One, Italian philosopher Giorgio Agamben’s question “Who speaks on behalf of the dead?” is strikingly acute in today’s Russia — particularly against the backdrop of Zaldostanov’s “patriotic” road-trip. Nothing could be further from the habitus of the old generation of war heroes than the subculture of noisy and unruly motorcycle riders who pretend to speak on their behalf. There is no sign of any Russian veteran being publicly supportive of Zaldostanov’s 2014 appeal to go to war with Ukraine under the purely imaginative pretext of “fighting fascism.” In fact, the Night Wolves simply appropriated the glory of their predecessors, politicized it, and interpreted it in accordance with the prescriptions of their financial sponsors in the Kremlin.
Two, though the Night Wolves clearly dislike “unfriendly” Europe, they have been trying hard to enter it, though even not getting in is worth headlines.

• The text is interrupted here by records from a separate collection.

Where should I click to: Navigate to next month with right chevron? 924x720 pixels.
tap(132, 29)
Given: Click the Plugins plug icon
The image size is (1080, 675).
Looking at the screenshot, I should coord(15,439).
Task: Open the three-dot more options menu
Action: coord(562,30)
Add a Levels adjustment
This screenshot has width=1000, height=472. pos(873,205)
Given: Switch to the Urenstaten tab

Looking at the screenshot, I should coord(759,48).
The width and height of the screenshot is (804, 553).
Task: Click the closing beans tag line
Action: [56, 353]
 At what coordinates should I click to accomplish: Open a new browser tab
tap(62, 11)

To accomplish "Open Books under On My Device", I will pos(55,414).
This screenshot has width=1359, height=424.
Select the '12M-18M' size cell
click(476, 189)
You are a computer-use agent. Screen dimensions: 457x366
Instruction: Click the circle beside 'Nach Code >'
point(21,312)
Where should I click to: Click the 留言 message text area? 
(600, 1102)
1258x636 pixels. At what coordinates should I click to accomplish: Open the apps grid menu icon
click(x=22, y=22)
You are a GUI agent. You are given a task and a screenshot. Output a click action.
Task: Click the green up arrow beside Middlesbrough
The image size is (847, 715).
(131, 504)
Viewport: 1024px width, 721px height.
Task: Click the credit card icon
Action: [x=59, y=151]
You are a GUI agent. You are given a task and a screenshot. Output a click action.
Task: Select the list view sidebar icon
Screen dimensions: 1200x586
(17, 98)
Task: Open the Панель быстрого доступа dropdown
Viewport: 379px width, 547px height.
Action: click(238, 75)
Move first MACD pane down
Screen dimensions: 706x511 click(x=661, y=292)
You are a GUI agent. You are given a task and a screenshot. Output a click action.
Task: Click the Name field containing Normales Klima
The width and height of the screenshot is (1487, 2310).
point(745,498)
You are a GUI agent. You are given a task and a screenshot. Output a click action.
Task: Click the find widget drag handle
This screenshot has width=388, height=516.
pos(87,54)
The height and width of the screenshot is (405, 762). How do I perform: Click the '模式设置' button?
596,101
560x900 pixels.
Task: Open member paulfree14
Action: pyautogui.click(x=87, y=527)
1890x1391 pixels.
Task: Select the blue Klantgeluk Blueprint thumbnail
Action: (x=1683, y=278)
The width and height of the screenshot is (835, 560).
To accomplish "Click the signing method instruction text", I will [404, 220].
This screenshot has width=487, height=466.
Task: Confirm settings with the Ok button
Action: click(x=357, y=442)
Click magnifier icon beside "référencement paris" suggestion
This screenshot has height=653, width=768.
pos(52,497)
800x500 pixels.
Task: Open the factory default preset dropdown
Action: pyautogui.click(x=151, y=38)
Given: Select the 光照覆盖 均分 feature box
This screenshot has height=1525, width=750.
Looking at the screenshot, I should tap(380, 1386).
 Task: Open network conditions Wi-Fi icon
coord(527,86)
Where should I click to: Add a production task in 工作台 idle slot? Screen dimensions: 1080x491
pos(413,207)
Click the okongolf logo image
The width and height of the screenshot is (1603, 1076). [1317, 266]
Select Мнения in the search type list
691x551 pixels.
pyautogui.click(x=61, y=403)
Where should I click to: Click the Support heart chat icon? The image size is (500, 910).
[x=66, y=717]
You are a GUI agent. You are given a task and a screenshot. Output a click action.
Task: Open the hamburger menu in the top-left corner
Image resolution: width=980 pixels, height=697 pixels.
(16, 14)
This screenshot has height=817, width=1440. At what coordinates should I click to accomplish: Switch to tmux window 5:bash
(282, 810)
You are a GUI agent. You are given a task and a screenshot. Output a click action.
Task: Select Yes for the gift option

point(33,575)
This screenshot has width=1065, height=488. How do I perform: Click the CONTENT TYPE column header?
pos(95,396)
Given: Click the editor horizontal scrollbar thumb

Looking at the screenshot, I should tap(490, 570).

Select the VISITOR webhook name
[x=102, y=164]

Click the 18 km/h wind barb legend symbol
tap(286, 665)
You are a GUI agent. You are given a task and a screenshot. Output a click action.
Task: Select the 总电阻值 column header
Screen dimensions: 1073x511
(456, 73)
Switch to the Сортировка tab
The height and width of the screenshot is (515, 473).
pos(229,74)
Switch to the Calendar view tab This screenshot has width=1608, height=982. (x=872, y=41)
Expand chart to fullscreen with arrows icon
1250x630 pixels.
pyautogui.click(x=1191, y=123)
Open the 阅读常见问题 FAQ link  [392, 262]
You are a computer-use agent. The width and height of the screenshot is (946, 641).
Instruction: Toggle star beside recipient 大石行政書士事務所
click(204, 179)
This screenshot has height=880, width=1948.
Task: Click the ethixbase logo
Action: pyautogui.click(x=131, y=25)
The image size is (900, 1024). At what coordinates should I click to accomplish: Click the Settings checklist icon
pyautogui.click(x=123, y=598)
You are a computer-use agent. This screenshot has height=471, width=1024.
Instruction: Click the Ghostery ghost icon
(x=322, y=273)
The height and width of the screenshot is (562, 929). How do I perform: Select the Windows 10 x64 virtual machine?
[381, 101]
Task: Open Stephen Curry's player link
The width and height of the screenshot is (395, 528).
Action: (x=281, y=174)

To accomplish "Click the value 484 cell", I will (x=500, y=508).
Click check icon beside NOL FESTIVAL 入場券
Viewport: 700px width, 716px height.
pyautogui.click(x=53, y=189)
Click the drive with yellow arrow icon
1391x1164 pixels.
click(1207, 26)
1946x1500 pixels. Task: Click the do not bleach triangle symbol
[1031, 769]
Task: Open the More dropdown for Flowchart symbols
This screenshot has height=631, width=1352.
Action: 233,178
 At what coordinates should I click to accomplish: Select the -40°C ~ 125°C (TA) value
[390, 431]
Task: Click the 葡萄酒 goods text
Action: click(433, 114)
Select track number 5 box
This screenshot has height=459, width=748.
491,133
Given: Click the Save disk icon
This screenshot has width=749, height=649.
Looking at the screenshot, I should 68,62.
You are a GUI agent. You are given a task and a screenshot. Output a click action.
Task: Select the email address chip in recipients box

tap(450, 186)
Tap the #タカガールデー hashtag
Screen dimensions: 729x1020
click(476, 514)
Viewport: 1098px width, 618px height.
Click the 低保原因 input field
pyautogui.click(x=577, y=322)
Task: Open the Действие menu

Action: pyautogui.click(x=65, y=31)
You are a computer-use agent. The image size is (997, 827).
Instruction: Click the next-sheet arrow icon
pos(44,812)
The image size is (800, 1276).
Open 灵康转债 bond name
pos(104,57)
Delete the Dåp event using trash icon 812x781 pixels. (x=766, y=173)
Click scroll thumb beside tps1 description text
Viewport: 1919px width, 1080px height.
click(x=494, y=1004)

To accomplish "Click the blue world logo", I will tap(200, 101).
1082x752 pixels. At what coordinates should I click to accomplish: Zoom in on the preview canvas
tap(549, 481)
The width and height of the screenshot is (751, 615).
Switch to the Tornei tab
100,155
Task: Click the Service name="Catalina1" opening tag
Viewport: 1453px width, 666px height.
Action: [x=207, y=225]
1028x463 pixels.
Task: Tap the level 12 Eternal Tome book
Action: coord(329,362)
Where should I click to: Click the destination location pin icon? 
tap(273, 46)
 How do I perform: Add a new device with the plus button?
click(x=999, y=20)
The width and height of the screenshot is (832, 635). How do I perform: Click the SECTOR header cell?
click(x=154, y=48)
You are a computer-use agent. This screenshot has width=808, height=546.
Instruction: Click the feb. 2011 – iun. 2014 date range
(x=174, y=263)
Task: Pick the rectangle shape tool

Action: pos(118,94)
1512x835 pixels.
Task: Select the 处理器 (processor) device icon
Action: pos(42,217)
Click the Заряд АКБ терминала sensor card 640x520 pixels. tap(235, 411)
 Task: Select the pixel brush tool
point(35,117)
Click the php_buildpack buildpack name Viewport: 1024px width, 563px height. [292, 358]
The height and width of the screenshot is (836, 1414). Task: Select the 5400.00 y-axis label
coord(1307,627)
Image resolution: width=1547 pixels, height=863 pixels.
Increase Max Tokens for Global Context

When Poland and Germany refused entry to some of the group’s members, the club said they will hire a German lawyer to probe the legality of the denials. They also said they want to register Night Wolves branches in European countries. With its liberalism, Europe is certainly a prime target for the “mission” of the Wolves. The Kremlin-Wolves show makes clear that in spite of their collective verbal repugnance of European values, and for all the talk of Russia’s U-turn toward the East (China), Russia does not intend to leave Europe alone. In fact, Russia seeks to permeate its borders, impose its own mode of communication, and inflict its intolerances upon Europe.
Three, the buffoonery staged by the motorcyclists illuminates how deeply Russia might transmogrify Western cultural and social discourses. The subculture of motorcycle clubs, born in the United States more than a century ago, and rooted in the radical rejection of authority, has miraculously become the epitome of Russian national authenticity and a symbol of patriotism. Soft power, a concept designed for describing the spillover of liberal values across the globe, is now used for its direct opposite: the propaganda of Stalinism by warmongers.
Finally, semantic connotations do matter. Zaldostanov's nickname, “The Surgeon,” nicely reflects the biopolitical core of the Kremlin's attitude toward Europe as an ill patient who needs “treatment.”
Does anybody still believe that Russia is only trying to defend itself?